SHORT PROBLEM 1 = List the steps that the chi-square article gives for the test, in order.
====== EXTRACT
Chi-square Correlation Test for Nominal Data

In this article, we will discuss the chi-square correlation test for detecting correlations between two series.

Steps

  1. Find out all the possible values of the two nominal series A and B;
  2. Count the co-occurrences of the combinations (A, B);
  3. Calculate the expected co-occurrences of the combinations (A, B);
  4. Calculate chi-square;
  5. Determine whether the hypothesis can be rejected.

Define the Series

Suppose we are analyzing two series A and B. Series A can take values $a_1$ and $a_2$, while series B can take values $b_1$ , $b_2$ and $b_3$.

$$ \begin{align} A &:= \{a1, a2\} \\ B &:= \{b1,b2,b3\} \end{align} $$

As an example, we will use the following A and B series for our calculations in this article.

indexAB
1a1b2
2a1b2
3a1b1
4a2b1
5a2b3
6a2b2
7a1b2
8a2b2

Count Co-ocurrences

To analyze correlations between the two series, we need to look at whether the values of series A and those of series B would occur together. For example, we would like to know the possibility of values for B if we have $a_1$ occurred.
============
====== PROVIDED ENTRIES
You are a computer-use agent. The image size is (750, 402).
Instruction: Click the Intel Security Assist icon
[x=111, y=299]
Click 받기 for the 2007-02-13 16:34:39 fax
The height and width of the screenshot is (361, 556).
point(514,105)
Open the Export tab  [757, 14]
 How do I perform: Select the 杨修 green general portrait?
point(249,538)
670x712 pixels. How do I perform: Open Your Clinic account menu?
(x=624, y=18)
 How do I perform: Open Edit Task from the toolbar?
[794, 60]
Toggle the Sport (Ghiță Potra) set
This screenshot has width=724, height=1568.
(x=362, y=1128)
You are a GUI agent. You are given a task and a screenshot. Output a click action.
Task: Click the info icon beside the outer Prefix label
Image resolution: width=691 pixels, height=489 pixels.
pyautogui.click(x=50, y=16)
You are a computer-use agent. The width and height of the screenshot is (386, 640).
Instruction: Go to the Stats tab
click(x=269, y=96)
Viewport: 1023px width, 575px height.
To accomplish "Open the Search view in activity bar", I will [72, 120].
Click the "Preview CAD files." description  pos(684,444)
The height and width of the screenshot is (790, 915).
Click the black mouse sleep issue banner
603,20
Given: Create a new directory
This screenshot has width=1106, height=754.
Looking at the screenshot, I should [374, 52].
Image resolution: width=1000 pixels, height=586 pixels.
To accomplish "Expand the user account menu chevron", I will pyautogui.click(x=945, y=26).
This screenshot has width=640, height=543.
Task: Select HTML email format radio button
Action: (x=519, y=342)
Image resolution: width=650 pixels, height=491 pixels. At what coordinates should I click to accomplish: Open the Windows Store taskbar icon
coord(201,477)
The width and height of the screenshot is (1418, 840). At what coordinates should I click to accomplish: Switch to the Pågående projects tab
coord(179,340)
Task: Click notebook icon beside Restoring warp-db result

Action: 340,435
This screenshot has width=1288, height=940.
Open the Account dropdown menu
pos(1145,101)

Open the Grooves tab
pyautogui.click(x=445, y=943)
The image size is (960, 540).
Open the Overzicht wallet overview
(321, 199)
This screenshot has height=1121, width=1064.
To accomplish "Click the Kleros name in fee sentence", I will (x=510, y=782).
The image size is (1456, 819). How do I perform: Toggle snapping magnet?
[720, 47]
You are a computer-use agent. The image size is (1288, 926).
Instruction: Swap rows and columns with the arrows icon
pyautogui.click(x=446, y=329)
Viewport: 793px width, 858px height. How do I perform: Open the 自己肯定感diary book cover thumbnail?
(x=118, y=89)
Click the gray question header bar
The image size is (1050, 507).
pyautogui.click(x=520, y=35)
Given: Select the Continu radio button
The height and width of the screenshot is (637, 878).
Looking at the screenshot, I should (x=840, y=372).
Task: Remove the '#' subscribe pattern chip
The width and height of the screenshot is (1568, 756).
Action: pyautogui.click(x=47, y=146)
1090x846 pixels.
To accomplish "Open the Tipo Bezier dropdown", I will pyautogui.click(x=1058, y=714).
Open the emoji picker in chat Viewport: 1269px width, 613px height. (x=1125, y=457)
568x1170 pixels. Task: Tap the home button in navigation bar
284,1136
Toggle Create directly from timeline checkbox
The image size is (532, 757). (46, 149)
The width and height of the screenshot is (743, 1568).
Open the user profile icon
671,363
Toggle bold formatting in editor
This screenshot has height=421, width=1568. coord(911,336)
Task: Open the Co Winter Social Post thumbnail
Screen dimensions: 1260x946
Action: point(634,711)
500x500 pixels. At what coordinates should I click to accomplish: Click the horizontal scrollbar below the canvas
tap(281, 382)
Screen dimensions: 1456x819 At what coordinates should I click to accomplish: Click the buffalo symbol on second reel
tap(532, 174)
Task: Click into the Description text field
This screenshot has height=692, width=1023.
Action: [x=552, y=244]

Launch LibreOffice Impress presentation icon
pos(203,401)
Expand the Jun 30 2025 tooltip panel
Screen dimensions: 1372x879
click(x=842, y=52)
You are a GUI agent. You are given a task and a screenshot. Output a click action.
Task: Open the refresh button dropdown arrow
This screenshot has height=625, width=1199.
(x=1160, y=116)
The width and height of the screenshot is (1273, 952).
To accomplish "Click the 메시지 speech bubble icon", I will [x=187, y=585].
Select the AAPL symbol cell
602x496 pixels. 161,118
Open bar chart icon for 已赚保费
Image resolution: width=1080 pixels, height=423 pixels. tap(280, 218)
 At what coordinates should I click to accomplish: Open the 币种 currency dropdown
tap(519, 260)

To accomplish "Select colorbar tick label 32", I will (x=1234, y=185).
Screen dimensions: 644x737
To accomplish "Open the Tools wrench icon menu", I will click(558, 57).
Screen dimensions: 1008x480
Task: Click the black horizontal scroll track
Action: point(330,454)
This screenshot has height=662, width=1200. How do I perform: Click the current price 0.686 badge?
============
SHORT PROBLEM 2 = Set down, unchanged, the stretch of the entries from the line containing "Toggle bold formatting in editor" through the line containing "Action: point(634,711)".

WORKED ANSWER 1 =
1. Find out all the possible values of the two nominal series A and B.
2. Count the co-occurrences of the combinations (A, B).
3. Calculate the expected co-occurrences of the combinations (A, B).
4. Calculate chi-square.
5. Determine whether the hypothesis can be rejected.

WORKED ANSWER 2 =
Toggle bold formatting in editor
This screenshot has height=421, width=1568. coord(911,336)
Task: Open the Co Winter Social Post thumbnail
Screen dimensions: 1260x946
Action: point(634,711)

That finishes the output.